-- EXERCISE REQUIREMENTS --
The response should repeat word for word every line below from the one with "The image size" to the one with "This screenshot has width=1487, height=720.", inclusive, and nothing else; leave pictures out.
+++++
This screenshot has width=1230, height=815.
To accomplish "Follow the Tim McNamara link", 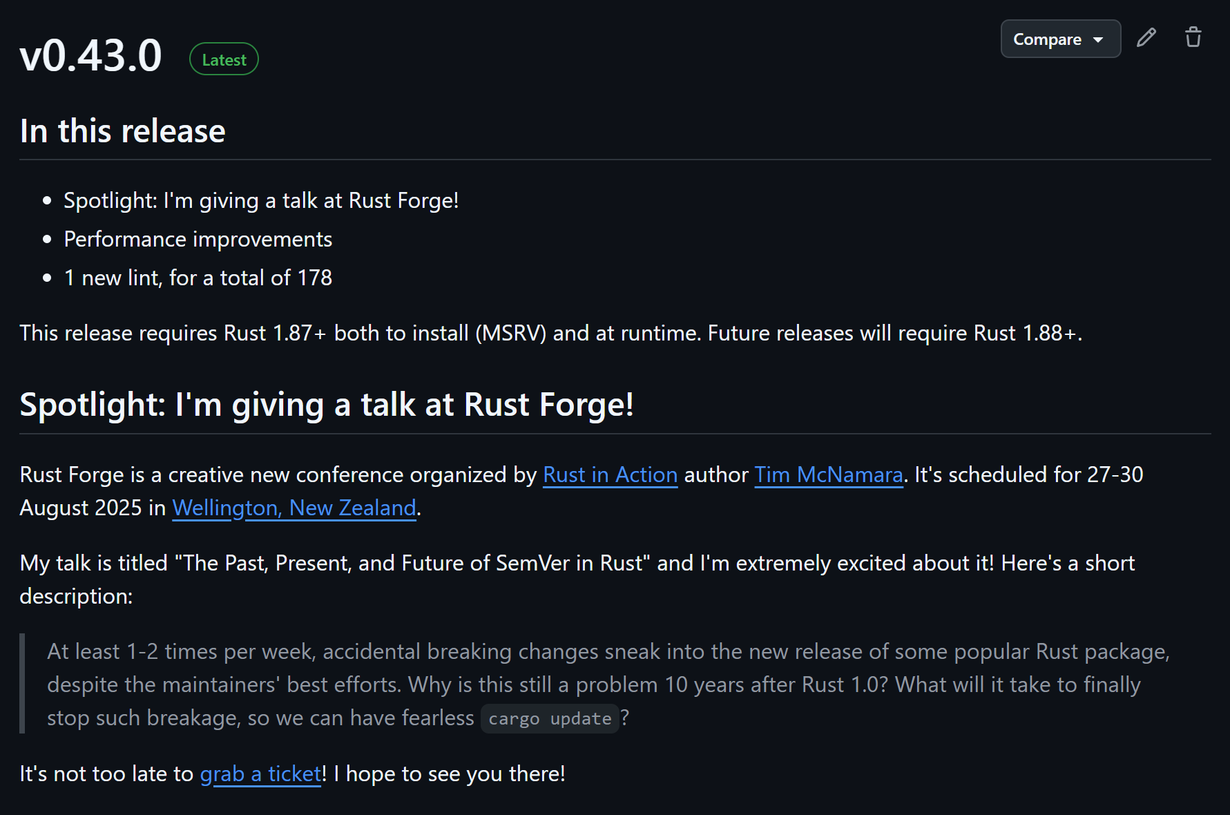I will pos(828,474).
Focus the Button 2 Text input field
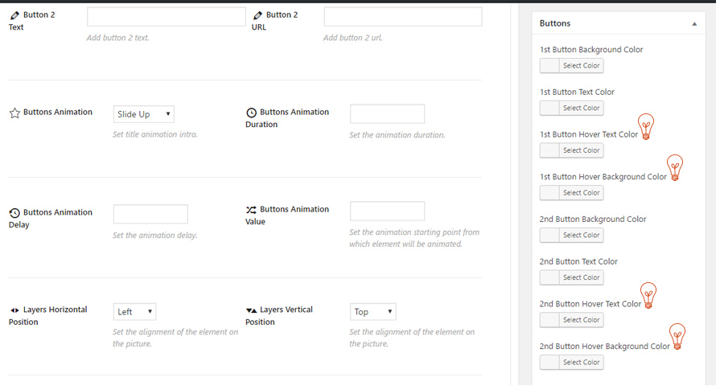Image resolution: width=716 pixels, height=386 pixels. point(166,17)
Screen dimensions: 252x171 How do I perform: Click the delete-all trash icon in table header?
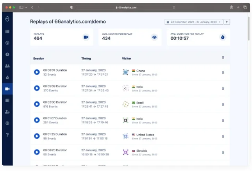pyautogui.click(x=223, y=57)
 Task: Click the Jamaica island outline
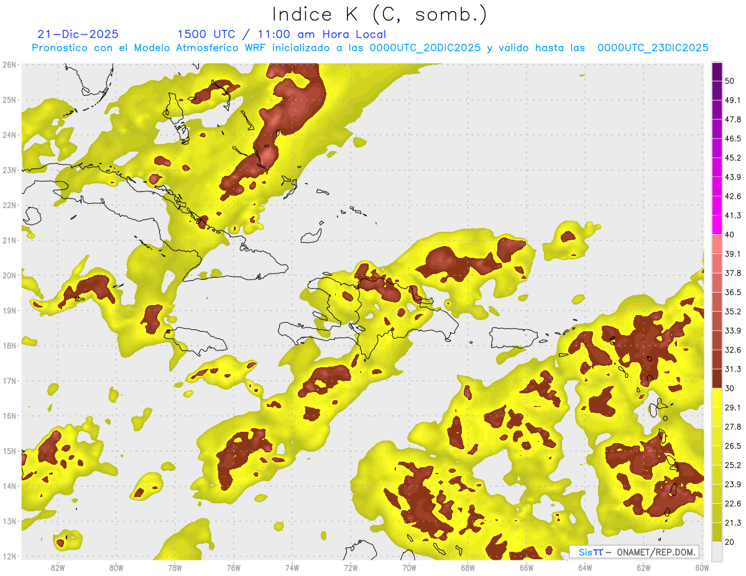195,341
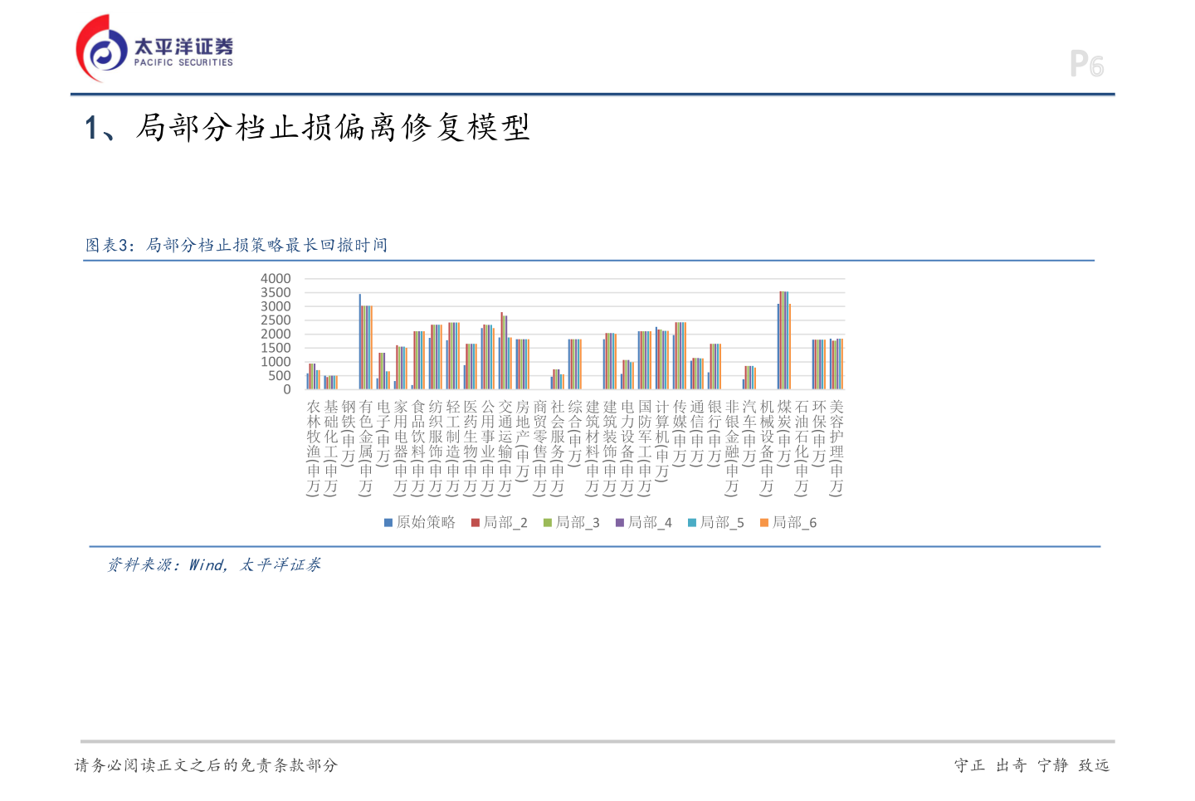Click the 4000 y-axis label
The height and width of the screenshot is (801, 1195).
coord(276,279)
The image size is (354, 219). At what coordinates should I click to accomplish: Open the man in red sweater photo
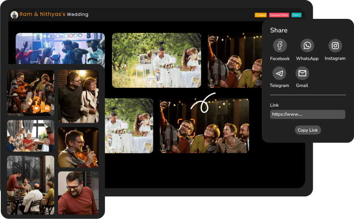[x=78, y=193]
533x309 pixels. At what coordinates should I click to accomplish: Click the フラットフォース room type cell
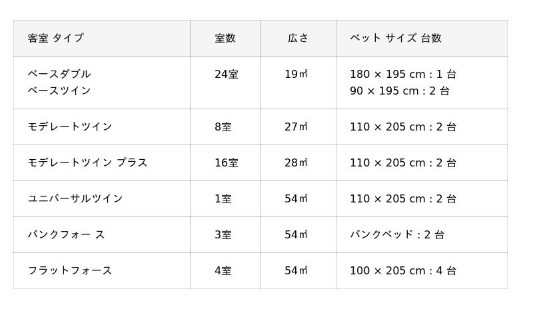click(70, 270)
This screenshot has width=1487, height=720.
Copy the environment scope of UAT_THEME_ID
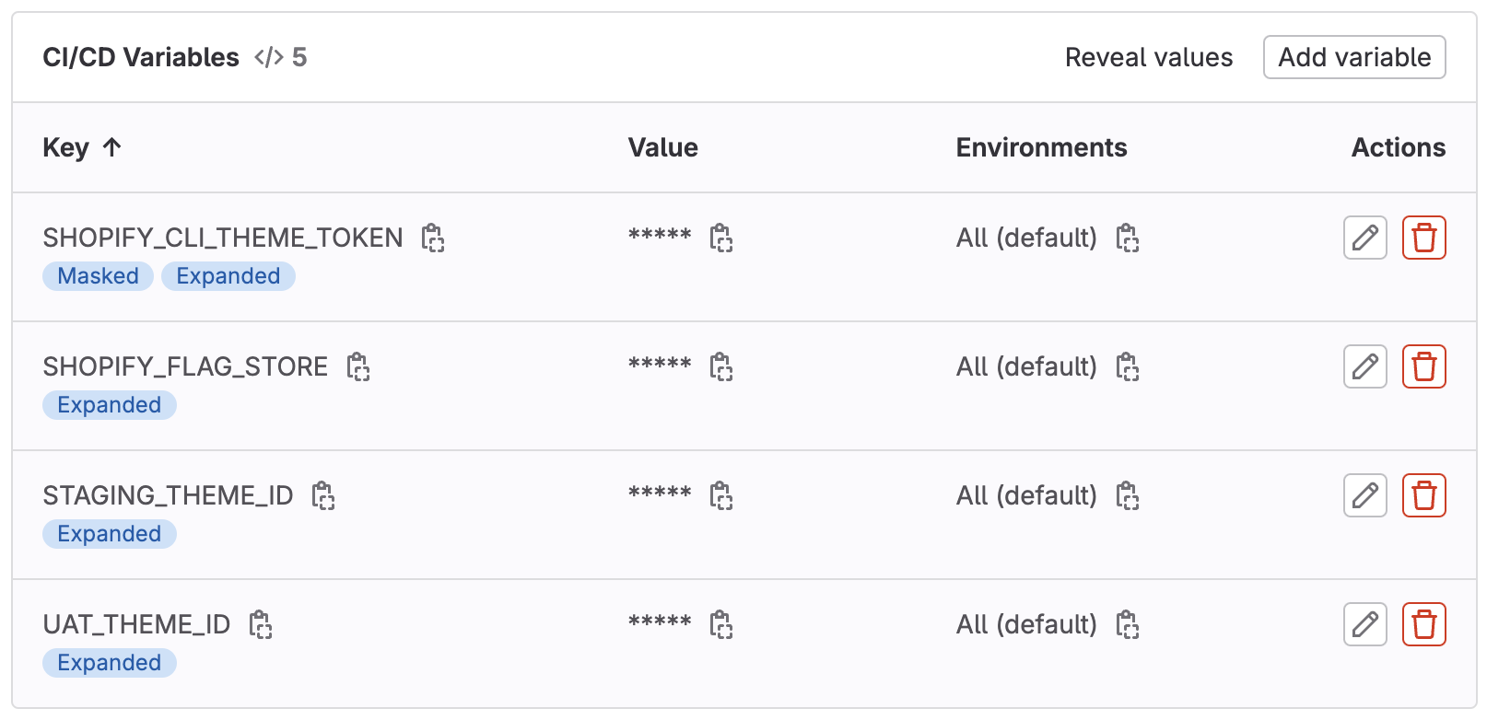pos(1128,625)
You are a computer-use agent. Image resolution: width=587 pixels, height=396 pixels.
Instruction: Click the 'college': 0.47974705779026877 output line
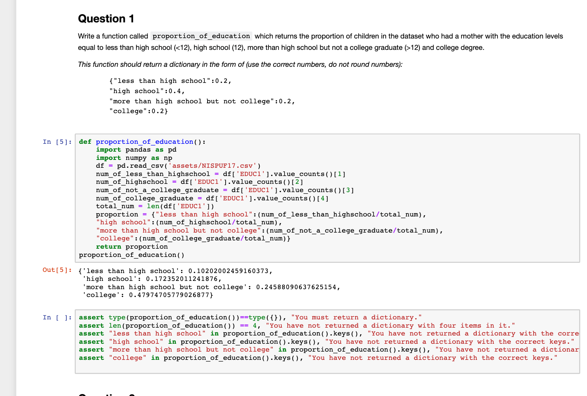point(147,295)
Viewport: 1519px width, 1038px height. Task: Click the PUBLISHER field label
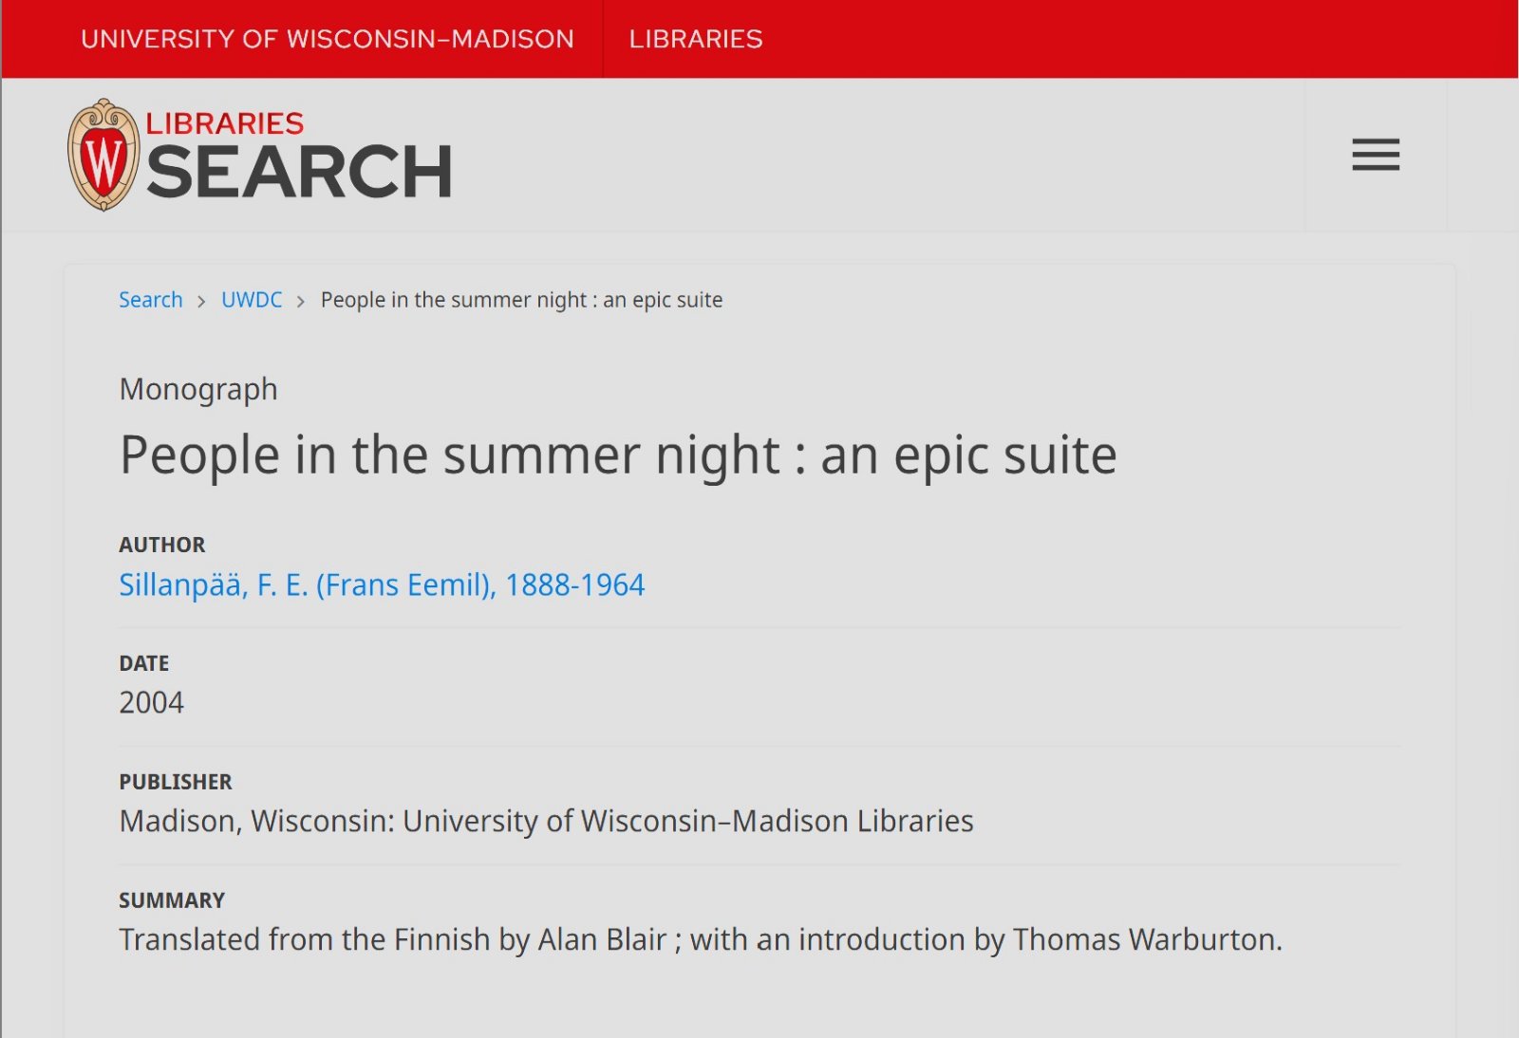[175, 782]
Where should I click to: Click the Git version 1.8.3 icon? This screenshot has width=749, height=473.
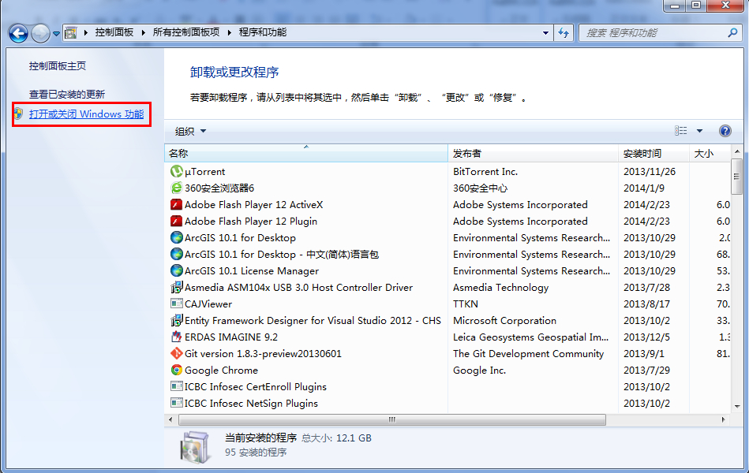tap(175, 353)
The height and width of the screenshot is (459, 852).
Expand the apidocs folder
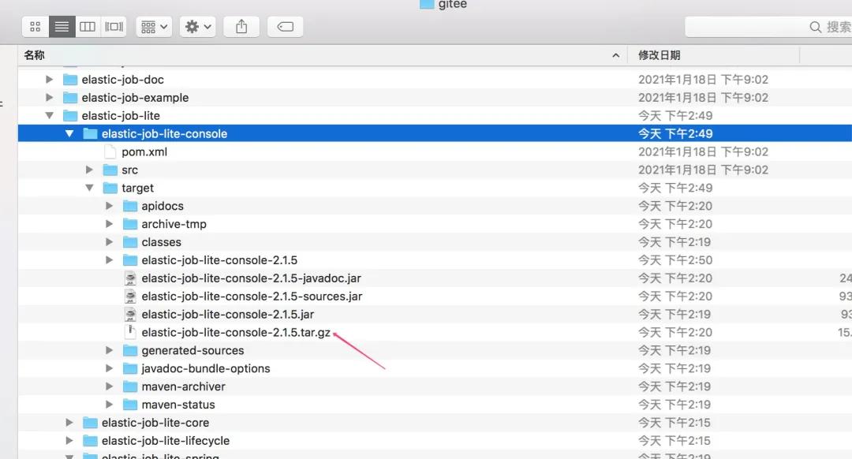point(109,207)
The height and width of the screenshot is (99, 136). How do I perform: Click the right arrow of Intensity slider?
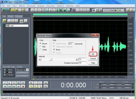click(x=77, y=59)
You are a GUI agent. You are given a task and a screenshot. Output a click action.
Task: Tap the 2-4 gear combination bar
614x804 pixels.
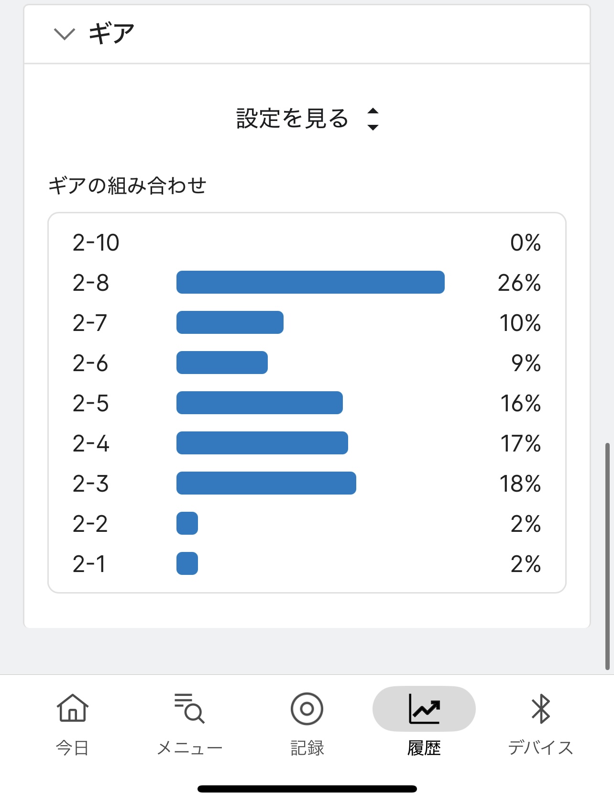coord(262,443)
+++++
-- ANSWER FOR THIS EXERCISE --
The image size is (354, 219). At what coordinates should I click to accomplish: Open the man in red sweater photo
[x=78, y=193]
533x309 pixels. At what coordinates should I click to accomplish: Click the フラットフォース room type cell
click(70, 270)
This screenshot has width=1487, height=720.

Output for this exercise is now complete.